**Task list**:
1. From the last two sentences of the text below about the Columbia University commemoration, list the four contrasting forces or systems of government it names.
2. In the text below about the Columbia University commemoration, what was the first of the two unavoidable realities?
3. Write the next few sentences of the text below about the commemoration of the 1968 Columbia University take-over, picking up after its final sentence.

A few days ago, there was a commemoration of the 1968 student take-over of Columbia University. There have been many of these remembrances throughout the nation as the 40-year mark comes and goes. In our more local anniversary, the fond recollections of dreams and ideals was marred by two unavoidable realities. The first was a clear racial divide even among the most “progressive” of students. The second is what must be a numbing sense that it ultimately didn’t make a difference. Mostly white, upper-middle class college students really thought that they were changing the world. And some can argue that they my have. But they could not and they did not change the human being. In fact, from dictators to democracies throughout our history, that remains the one unchanging factor. And despite the best of intention or the most villainous tyranny – or a mixture of the two -, humanity remains what it is.

**Excerpted records**:
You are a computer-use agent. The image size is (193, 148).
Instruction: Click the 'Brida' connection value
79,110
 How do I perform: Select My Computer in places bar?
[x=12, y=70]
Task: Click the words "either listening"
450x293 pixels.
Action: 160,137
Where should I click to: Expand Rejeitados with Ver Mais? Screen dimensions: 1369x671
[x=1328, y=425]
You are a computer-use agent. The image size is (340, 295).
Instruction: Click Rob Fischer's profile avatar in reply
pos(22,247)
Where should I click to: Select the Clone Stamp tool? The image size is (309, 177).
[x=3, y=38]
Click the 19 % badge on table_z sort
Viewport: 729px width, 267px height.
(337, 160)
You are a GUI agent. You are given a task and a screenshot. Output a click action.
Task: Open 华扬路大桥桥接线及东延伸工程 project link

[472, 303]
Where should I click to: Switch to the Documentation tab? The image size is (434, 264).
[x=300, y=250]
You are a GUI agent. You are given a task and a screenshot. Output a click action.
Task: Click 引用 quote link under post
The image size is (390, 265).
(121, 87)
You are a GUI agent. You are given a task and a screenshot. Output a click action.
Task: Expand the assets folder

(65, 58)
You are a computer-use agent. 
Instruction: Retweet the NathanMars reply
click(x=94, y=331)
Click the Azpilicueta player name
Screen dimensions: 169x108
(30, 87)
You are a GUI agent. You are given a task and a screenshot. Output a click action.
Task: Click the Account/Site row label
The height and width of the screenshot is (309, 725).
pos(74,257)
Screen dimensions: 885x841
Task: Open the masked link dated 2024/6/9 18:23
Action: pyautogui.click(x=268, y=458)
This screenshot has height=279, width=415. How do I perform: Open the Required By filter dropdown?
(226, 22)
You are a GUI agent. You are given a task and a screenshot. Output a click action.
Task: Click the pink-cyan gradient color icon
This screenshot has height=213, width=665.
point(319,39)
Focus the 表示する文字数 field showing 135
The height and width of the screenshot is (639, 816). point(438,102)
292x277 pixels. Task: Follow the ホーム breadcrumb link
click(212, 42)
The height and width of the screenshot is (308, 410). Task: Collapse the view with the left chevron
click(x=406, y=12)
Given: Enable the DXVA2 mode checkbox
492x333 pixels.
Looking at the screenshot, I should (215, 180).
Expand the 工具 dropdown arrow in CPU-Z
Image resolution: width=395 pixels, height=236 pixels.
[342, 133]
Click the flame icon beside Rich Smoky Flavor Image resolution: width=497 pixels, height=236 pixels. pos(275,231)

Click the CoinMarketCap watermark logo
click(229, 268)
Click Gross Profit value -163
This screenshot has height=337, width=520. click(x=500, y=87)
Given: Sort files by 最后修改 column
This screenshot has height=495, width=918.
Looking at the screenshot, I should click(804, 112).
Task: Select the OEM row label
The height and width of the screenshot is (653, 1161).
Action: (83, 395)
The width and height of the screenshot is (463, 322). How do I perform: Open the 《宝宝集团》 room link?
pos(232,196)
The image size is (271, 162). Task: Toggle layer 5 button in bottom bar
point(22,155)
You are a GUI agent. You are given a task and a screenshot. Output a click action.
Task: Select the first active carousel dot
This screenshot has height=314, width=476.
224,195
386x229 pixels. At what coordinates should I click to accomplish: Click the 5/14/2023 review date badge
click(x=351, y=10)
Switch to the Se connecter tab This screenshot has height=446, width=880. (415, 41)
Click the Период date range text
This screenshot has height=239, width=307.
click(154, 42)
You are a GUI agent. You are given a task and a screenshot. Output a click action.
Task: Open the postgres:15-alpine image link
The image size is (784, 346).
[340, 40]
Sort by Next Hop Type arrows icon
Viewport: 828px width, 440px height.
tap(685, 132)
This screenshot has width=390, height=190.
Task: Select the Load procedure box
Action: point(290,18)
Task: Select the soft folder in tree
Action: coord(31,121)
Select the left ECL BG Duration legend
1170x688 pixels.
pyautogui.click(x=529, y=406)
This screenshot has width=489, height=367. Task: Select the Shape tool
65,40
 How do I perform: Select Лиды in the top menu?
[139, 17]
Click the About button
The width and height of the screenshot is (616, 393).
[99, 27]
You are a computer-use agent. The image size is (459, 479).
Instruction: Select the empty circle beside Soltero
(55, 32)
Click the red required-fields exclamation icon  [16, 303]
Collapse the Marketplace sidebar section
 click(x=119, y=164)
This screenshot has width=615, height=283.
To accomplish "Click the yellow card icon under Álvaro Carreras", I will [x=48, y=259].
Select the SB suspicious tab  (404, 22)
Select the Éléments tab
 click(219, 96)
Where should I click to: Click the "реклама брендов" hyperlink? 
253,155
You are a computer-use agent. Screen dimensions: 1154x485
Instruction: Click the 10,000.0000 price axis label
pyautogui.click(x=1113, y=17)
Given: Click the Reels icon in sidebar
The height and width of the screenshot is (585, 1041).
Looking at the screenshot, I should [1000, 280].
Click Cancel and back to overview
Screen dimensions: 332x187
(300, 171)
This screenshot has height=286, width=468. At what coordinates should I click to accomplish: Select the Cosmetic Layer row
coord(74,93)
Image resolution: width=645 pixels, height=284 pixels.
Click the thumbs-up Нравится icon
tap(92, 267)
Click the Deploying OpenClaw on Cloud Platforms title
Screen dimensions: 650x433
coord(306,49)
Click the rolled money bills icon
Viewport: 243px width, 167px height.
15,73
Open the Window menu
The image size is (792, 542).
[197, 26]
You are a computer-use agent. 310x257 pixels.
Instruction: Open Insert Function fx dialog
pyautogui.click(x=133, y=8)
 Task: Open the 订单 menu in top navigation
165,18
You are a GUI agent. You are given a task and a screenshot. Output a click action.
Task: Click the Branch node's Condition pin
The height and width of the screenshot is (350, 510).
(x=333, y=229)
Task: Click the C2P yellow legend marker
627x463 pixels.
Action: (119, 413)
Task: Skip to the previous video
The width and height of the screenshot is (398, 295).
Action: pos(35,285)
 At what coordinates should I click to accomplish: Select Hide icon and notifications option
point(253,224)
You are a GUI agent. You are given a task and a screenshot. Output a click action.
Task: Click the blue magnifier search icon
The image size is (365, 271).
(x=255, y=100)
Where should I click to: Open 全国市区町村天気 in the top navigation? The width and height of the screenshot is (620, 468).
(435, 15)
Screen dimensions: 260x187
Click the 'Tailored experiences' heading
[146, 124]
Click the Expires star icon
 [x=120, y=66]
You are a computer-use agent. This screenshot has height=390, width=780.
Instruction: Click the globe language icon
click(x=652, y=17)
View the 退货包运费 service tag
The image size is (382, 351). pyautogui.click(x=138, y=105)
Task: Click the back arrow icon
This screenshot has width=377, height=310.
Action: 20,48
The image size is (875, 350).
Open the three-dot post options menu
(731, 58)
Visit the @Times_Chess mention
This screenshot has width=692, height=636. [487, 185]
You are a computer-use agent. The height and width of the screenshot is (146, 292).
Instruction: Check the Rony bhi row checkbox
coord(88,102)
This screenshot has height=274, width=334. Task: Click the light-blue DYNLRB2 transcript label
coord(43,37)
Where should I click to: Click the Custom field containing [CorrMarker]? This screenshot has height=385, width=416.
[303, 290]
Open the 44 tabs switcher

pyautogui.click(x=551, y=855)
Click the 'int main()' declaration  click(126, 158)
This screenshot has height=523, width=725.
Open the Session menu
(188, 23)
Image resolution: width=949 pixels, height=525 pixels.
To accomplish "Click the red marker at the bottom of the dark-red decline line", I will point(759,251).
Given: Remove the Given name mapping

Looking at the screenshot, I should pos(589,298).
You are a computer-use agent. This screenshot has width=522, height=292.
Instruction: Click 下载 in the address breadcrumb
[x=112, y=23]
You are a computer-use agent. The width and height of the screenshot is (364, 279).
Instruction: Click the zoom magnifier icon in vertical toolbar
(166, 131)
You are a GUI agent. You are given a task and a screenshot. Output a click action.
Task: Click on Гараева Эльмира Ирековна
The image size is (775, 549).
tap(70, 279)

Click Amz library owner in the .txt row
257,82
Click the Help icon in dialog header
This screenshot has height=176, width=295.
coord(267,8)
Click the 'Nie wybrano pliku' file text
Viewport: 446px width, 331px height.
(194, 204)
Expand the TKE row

**Numbered answers**:
1.
- dictators
- democracies
- the best of intention
- the most villainous tyranny

2. A clear racial divide, even among the most "progressive" of students.

3.
Pentecost says what humanity may become. The Spirit of God given to the world and gifted in particular to those who have accepted the graced-mercy of the Redeemer, is the only true change in the world. We refer to those wild-eyed enthusiasts of 1968 as ‘radicals.’ That’s an interesting use of that word. From the Latin word for the root of a plant, it implies that a theory or action would be directed to the origin of something. But they, like so many others, did not address the root of the human person. They saw – and see – human beings as machines that function on principles they either accept or dismiss. Change the principles, they say, and you change the person. Demand and legislate the norms and all will be well. In other words, start with the human being and not the human person. Leave that to religion if that’s ‘your thing.’ Don’t speak of the soul or an eternal destiny because that ultimately means that something Greater is in fact greater. Never put belief in God over the collective good of everybody.

What was the result? Sure there was some good in terms of laws and rights, but there were a lot of families and lives destroyed and damaged in the process. And I am not referring to just the 60’s. The same could be said of any revolution or social onslaught. And perhaps the reason there are so many of them is the one true change we celebrate today is not ‘blowin’ in the wind’ because it appears as nothing more than the breath of God. Jesus breathes the Spirit upon the Apostles and commissions them to go out to the world and proclaim the offer of the forgiveness of sins. He breathes on them to re-create the world just as He breathed over the waters of creation.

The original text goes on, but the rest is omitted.